begin PASSAGE PROVIDED

Did you know you can only contribute a certain amount to a 401k per year? The biggest benefit of maxing out your 401k is the chance to save more money for retirement. If you are already making some contributions, you might start to wonder: should I max out my 401k? Well, keep reading.
The 2024 limit for a 401k is $23,000 for people under 50, according to the IRS, and contributing the full amount is known as “maxing out” your 401k, which might be a good choice for you. But how do you know for sure?
As with most things, the answer depends. Those who are financially stable, have good monthly cash flow, and have access to a 401k with low fees might want to consider maxing their account.
However, locking money up in a 401k generally means you can’t access your savings (without penalties) until you’re near retirement age.
Knowing the pros and cons of maxing out your 401k can help you make an informed decision on whether or not it’s time to up your 401k contributions. Let’s dive in and look at why you would — or wouldn’t — want to max out a 401k.
Should I max out my 401k? 4 Reasons you should
A 401k is one of the most common types of employer-sponsored retirement plans.
Deciding to max out a 401k is a personal decision, but there are reasons you might want to consider it. Maxing out your 401k could be a smart financial choice if:
- Your plan has low fees and plenty of investment options
- You’re looking to lower your taxable income for the year
- You want to get rid of the temptation of using retirement savings early
Let’s take a closer look at why you might want to max out your 401k.
1. Your 401k plan has low fees and great investment options
Your 401k probably has a handful of fees attached to it. In general, 401k fees consist of administration fees and investment fees.
The plan’s service provider charges administration fees to help cover the cost of hosting and managing the plan itself. This might include expenses like record keeping, accounting, and legal services. Investment fees, on the other hand, cover the cost of managing investments and investment-related services.
If you happen to be on a 401k plan with low plan fees, you might want to take advantage of it. With lower fees, you’ll get more out of your money by investing in the plan.
In turn, the more you invest in the plan, the more money you can build for retirement.

end PASSAGE PROVIDED
begin SUPPLIED MATERIAL

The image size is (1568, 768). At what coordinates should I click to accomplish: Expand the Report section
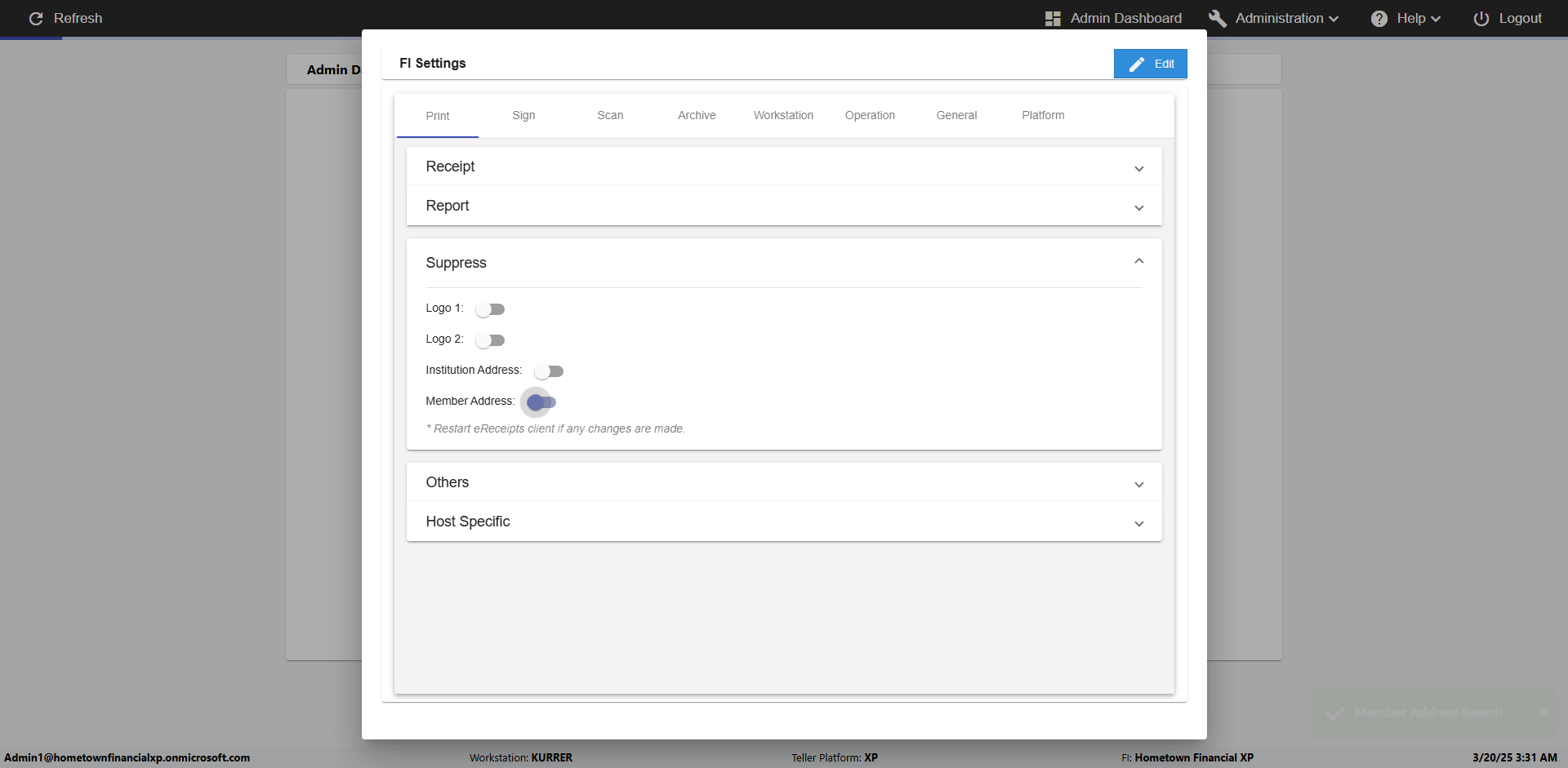[1138, 208]
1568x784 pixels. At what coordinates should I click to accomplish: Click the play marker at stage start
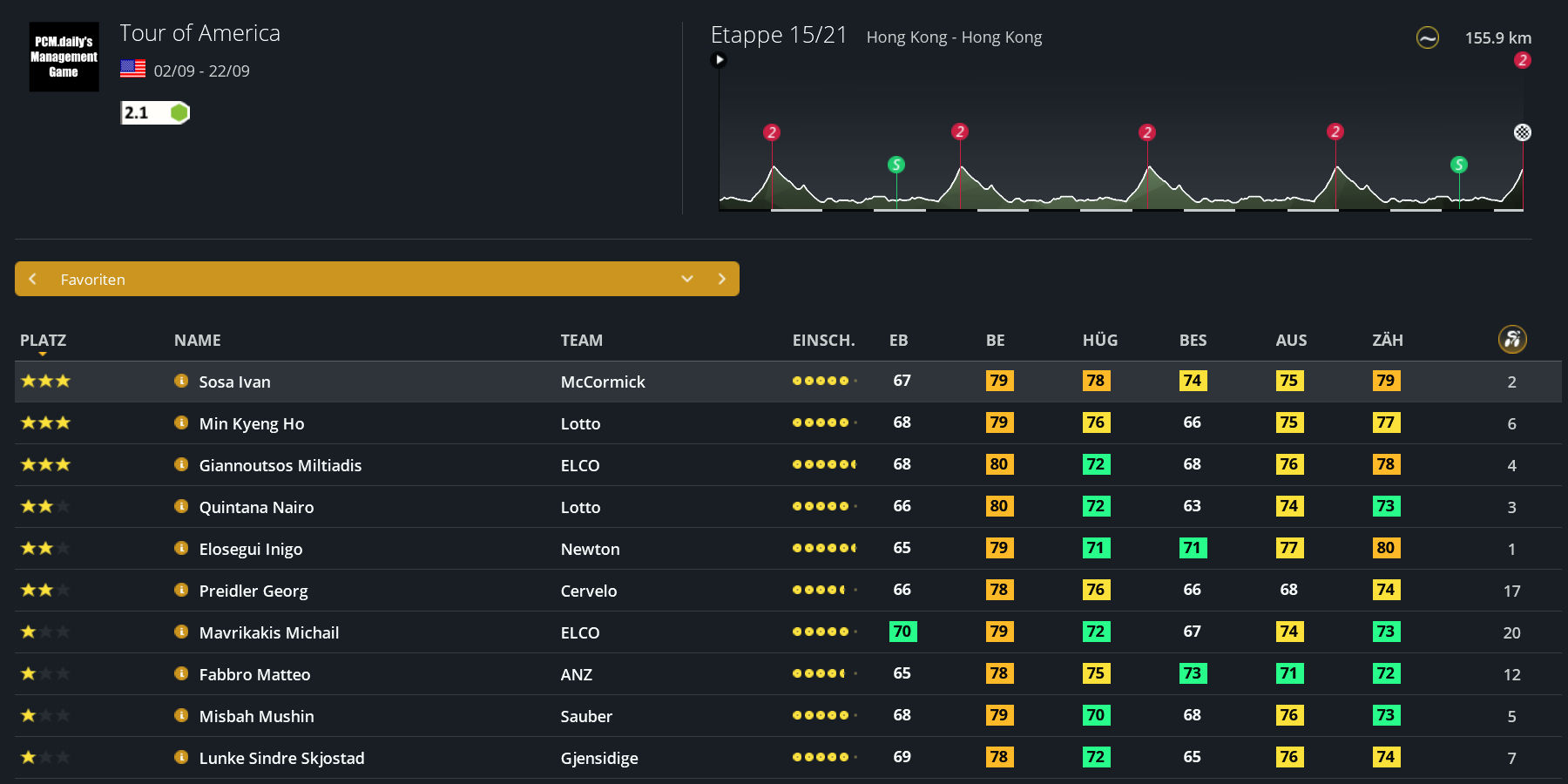[x=719, y=60]
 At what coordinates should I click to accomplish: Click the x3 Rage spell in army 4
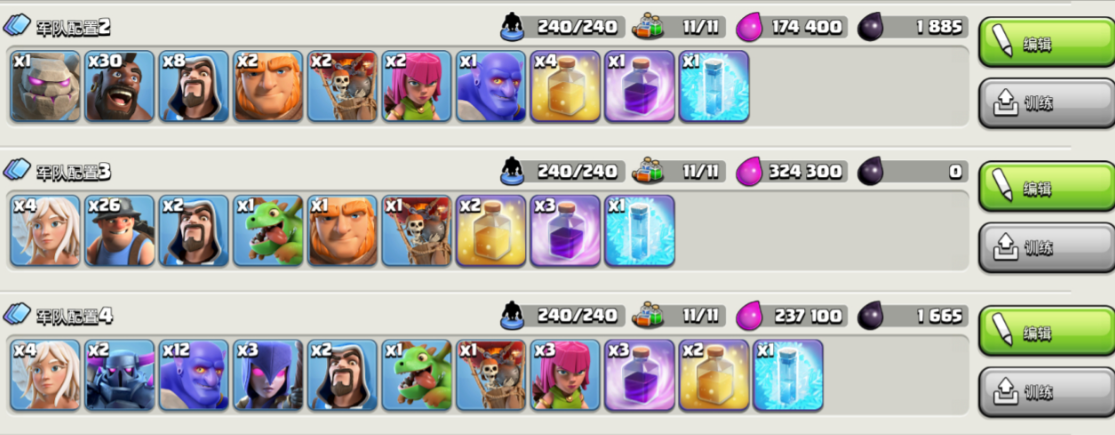tap(639, 375)
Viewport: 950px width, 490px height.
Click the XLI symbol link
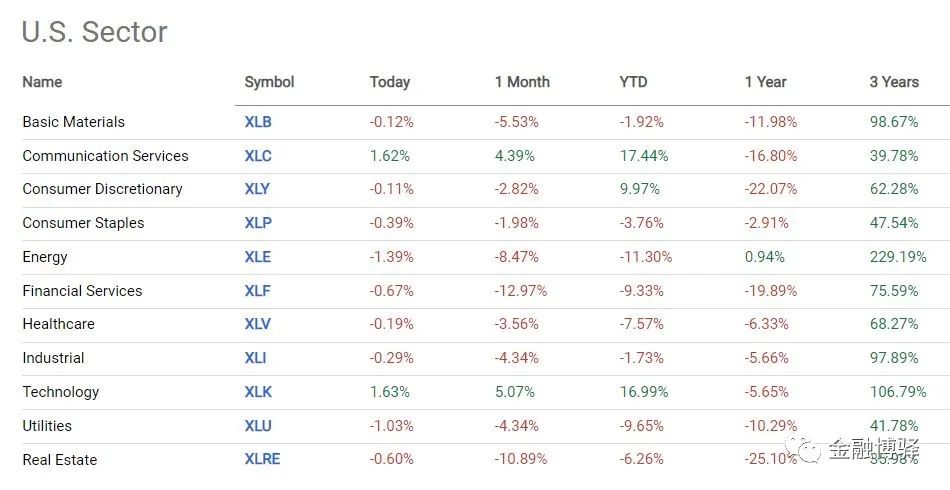coord(255,358)
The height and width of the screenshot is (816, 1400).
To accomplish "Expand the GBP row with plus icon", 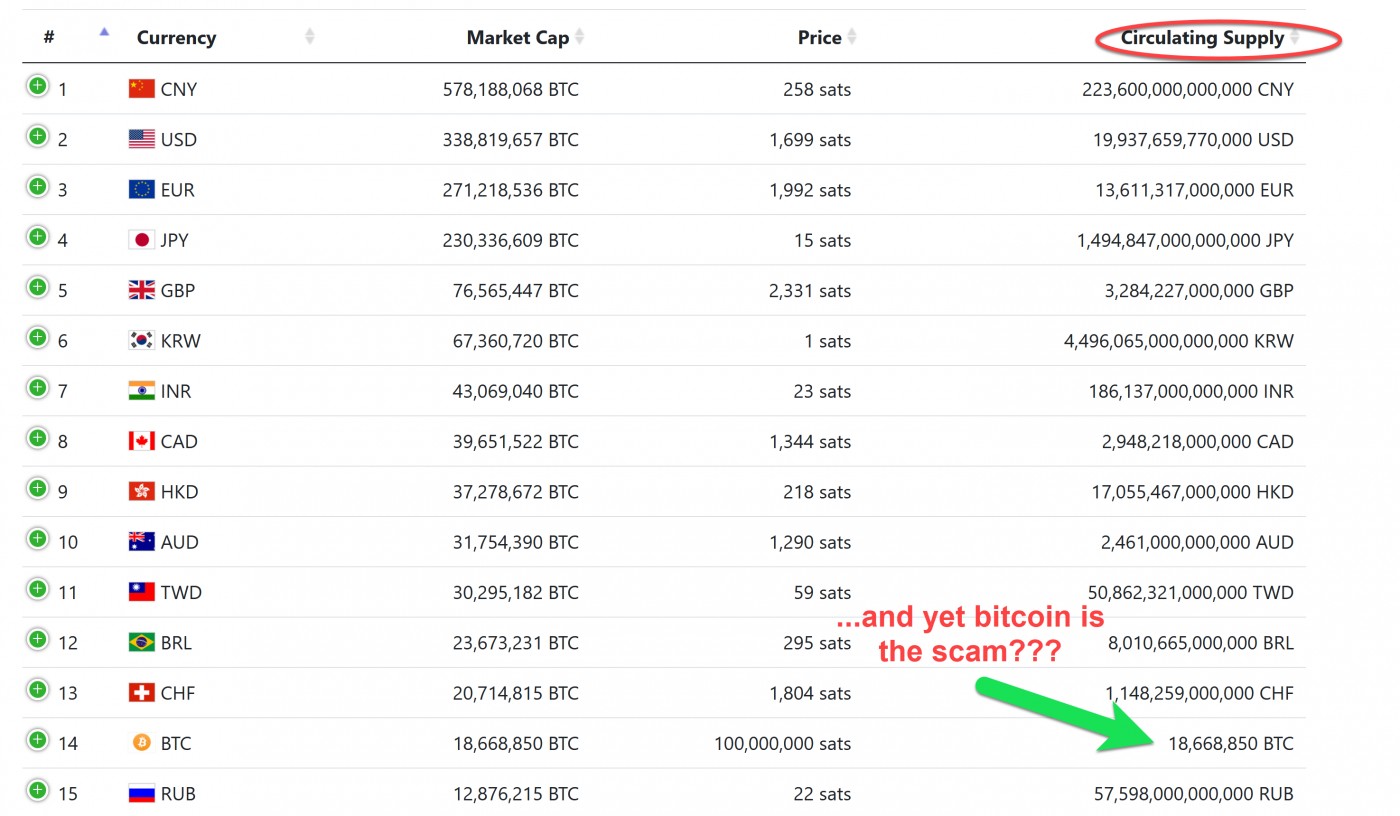I will click(37, 287).
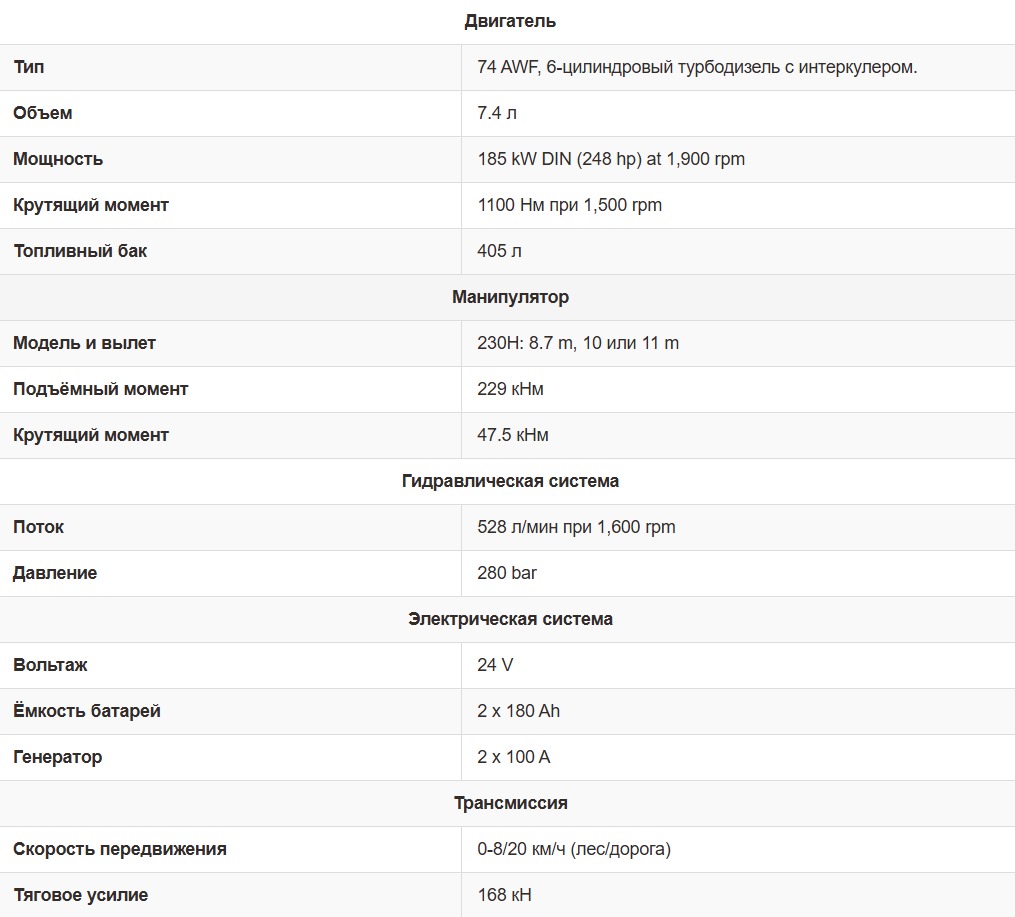Select the Модель и вылет value 230H
This screenshot has height=917, width=1015.
click(578, 343)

end SUPPLIED MATERIAL

Using the passage on maxing out a 401k, answer each of the following:
(a) What is the 2024 401k contribution limit for people under 50?
(b) Into which two kinds of fees do 401k fees generally fall?
(c) Who charges the administration fees?
The entries stand apart from the passage on maxing out a 401k.

(a) $23,000
(b) Administration fees and investment fees
(c) The plan's service provider